Apple has been criticized for relying on low-cost Asian manufacturers to assemble its products and for contributing to the decline of the U.S. manufacturing sector.
Cook, who took the helm of the world's most valuable technology company in August shortly before founder Steve Jobs died, said manufacturing in the United States was difficult because of declining tool-and-die manufacturing expertise, among other things, but he was working on it.
There are things that can be done in the U.S., not just for the U.S. market but that can be exported for the world, Cook told this year's All Things Digital conference, an annual gathering of A-list technology and media executives in the upscale California coastal resort town of Rancho Palos Verdes.
On the assembly piece, could that be done in the U.S.? I hope so, again, one day, he added.
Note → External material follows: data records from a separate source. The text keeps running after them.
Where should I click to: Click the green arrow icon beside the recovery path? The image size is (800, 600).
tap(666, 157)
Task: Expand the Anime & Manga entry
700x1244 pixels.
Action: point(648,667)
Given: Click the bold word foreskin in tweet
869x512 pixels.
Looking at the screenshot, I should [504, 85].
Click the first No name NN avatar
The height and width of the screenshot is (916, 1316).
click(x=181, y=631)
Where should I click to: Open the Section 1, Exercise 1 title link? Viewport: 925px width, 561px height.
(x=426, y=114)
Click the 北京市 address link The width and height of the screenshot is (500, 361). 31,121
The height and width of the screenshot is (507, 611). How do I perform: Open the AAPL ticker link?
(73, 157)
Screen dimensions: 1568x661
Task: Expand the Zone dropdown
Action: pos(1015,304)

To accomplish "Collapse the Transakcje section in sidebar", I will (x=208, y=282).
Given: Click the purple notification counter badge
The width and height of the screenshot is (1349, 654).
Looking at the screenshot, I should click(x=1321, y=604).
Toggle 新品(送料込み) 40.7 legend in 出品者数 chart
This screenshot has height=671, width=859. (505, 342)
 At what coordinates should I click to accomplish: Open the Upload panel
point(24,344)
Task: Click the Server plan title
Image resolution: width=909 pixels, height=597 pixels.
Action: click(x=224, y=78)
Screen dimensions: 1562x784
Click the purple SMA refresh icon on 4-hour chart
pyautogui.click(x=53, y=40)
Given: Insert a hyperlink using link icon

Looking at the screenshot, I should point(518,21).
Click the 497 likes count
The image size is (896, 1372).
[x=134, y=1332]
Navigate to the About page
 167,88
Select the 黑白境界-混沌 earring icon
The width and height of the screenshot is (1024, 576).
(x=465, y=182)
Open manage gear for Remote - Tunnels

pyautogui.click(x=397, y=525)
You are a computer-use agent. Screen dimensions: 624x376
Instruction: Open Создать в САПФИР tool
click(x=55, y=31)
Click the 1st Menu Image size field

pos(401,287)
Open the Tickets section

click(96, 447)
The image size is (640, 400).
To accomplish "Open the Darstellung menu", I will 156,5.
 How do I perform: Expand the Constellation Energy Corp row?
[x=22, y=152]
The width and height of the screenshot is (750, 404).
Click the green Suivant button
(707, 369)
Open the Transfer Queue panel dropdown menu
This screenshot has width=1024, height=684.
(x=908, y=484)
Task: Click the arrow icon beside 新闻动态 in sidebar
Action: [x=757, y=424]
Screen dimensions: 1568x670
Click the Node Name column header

All of Apple's final assembly is done through Asian contract manufacturers, particularly Taiwan's Foxconn Technology and its Chinese factories. Cook noted that Apple does some component manufacturing in the United States, including the main microchip that runs the iPhone and iPad.
Apple makes the A5 processor in a 1.6 million square-foot factory in Austin, Texas, owned by Korean electronic giant Samsung Electronics. Cook also said some of the glass for the iPhone and iPad is made in a plant in Kentucky.
The CEO also talked about how the Pad was just in the first innings, but declined to say what was in store for it next.
He reiterated his belief that many consumers will use the iPad more than computers as he does.
I love my Mac, but I find myself spending more and more time on my iPad, he said.
Apple released the iPad in 2010 and it has quickly defined the tablet computer market, selling more than 67 million units so far.